Sunday, October 12, 2008

If I could ever offer any piece of travel advice it would be this-

Pretend your luggage won't get there.

Also face the fact that, you won't either in the time you thought you would.
I spent two hours Friday trying to help a friend get from DC to New Orleans.
Then, quite obviously, when he got there, his luggage arrived before him, and was locked away.

Always, always, always carry on at least-

-Toothbrush & toothpaste (in your ziplock it's a liquid)
-Clean underwear
-Clean shirt
Depending on the climate-
-Clean Pants/shorts


Technically, if you get there without luggage, you can sleep naked, so that's all good. When you get to the point that you haven't slept in 36 hours, you have a new appreciation for a toothbrush and clean drawers.

Also, since you're carrying on a bag now.
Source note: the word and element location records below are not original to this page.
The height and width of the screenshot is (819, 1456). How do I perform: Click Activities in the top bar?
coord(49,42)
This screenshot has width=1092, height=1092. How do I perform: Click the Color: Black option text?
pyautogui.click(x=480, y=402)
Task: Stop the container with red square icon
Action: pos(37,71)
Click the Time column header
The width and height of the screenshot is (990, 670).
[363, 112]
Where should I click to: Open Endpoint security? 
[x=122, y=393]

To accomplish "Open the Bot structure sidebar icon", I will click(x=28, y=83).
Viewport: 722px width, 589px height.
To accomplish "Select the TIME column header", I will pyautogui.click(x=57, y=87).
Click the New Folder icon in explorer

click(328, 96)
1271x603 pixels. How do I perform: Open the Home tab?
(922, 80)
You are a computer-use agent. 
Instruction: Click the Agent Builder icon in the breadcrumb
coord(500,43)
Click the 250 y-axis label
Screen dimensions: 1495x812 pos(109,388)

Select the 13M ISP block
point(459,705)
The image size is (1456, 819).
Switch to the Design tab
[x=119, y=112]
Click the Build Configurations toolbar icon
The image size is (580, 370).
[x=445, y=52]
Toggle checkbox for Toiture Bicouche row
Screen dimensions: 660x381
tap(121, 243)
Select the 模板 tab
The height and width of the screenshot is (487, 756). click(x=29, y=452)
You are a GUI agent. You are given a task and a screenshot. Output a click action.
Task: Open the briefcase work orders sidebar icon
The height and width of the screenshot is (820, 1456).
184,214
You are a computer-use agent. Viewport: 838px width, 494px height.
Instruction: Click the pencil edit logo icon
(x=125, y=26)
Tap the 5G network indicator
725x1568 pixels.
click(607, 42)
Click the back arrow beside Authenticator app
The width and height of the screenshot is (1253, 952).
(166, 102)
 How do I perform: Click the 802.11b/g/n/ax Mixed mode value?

Do yourself a favor and throw in a granola bar, some peanut butter crackers, and maybe some goldfish. When the unexpected layover happens late, there is no food. Goldfish are also great to bribe the small child seated behind you so they don't kick your seat.

Unless of course, you're the carry on pro like myself. Then you take it all, except your liquids, which you ship domestically. Internationally you must do the small bag puzzle and figure out which you love more, your eye cream or mascara.

1 comment:

Lisa said...

"Goldfish are also great to bribe the small child seated behind you so they don't kick your seat." - freakin words TO LIVE BY!